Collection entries
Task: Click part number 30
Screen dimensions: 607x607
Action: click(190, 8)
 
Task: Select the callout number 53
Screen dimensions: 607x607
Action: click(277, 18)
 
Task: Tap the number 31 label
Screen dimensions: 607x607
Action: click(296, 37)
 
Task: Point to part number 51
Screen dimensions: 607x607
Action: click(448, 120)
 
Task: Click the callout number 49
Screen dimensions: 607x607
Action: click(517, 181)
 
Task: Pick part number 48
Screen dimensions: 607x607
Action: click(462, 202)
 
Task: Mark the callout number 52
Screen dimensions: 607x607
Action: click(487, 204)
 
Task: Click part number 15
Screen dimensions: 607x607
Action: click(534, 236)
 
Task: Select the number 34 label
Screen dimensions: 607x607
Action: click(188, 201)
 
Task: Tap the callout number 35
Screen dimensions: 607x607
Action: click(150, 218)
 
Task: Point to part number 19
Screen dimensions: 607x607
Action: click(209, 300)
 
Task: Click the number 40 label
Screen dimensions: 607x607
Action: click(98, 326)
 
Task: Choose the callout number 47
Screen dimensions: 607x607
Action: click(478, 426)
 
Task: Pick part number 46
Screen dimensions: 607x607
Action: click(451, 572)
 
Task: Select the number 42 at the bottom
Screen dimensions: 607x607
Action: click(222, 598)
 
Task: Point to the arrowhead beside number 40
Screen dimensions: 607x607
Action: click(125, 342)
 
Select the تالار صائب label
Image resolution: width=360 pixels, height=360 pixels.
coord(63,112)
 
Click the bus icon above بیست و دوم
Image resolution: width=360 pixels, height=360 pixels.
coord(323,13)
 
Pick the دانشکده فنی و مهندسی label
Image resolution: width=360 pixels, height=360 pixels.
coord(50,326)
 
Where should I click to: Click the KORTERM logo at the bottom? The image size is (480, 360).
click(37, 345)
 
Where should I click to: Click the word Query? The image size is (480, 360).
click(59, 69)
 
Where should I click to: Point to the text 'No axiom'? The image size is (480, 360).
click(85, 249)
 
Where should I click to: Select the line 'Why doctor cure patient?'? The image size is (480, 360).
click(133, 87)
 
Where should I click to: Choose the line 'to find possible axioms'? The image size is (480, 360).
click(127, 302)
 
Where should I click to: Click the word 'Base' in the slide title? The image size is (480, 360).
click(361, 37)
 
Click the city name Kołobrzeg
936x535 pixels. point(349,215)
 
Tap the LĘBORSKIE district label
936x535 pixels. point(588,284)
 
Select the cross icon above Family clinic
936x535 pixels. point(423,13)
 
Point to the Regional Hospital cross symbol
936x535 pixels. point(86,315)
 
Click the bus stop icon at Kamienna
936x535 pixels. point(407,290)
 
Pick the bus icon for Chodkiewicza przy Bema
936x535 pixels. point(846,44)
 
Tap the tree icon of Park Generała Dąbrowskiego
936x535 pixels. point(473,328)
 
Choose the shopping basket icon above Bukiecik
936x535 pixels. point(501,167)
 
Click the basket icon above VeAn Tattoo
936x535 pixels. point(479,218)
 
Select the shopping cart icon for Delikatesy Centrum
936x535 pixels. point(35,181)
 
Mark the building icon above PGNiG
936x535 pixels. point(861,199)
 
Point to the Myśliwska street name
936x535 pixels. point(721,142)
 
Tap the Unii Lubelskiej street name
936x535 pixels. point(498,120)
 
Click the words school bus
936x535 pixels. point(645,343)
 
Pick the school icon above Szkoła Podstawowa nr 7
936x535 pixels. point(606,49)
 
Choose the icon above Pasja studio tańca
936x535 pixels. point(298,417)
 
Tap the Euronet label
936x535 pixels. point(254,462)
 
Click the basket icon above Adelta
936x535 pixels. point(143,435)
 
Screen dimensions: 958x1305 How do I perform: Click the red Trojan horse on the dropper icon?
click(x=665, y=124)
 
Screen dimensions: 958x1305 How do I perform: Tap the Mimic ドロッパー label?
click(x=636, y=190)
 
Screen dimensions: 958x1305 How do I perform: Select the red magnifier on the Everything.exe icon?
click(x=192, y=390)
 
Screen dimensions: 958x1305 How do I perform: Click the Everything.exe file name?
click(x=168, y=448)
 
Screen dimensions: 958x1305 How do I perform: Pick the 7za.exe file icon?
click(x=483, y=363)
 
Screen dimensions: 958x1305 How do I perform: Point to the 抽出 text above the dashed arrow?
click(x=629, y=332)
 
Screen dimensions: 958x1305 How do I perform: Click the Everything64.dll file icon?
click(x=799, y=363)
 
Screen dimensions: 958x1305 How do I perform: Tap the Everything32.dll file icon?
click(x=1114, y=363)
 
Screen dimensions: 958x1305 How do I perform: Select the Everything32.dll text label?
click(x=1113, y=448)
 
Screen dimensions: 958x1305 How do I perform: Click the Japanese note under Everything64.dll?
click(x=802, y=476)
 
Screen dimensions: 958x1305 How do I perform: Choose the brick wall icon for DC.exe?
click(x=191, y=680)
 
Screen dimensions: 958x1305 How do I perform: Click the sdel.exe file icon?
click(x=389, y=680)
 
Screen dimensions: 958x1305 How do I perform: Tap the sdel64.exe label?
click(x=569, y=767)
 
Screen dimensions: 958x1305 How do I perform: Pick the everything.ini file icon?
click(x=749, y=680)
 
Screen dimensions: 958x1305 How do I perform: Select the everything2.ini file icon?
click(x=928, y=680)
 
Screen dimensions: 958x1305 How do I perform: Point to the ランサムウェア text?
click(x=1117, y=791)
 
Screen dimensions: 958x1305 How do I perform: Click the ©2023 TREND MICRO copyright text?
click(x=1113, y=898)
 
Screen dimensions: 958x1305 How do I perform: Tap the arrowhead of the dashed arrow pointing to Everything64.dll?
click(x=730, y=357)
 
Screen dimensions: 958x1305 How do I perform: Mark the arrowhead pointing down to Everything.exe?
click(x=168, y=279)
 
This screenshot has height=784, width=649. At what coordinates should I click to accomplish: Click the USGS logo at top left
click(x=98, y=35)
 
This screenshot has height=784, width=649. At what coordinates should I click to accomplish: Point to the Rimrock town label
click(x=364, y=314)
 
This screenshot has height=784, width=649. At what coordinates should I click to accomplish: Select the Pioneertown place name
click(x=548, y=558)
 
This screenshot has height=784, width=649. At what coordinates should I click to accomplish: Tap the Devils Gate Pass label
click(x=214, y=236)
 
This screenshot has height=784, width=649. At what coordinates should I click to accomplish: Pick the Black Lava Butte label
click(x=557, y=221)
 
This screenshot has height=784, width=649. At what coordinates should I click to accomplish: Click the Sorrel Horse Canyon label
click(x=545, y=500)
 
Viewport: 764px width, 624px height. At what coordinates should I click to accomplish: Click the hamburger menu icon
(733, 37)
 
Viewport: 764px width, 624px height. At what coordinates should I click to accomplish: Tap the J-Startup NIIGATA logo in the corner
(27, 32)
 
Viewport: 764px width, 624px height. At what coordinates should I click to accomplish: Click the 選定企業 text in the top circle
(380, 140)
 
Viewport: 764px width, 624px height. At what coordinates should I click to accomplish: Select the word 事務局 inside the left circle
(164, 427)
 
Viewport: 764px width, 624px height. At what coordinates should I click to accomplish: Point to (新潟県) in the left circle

### SET EXERCISE
Rewrite all the lines between the line containing "Click the basket icon above VeAn Tattoo" and the line containing "936x535 pixels. point(498,120)", inclusive, with the requests and the other text unchanged. Multiply every coordinate in the answers by 1.35 and round each result to a whole number, rounding halves up.

### EXERCISE ANSWER
Click the basket icon above VeAn Tattoo
936x535 pixels. point(647,294)
 
Select the shopping cart icon for Delikatesy Centrum
936x535 pixels. point(47,244)
 
Mark the building icon above PGNiG
936x535 pixels. point(1162,269)
 
Point to the Myśliwska street name
936x535 pixels. point(973,192)
 
Tap the Unii Lubelskiej street name
936x535 pixels. point(672,162)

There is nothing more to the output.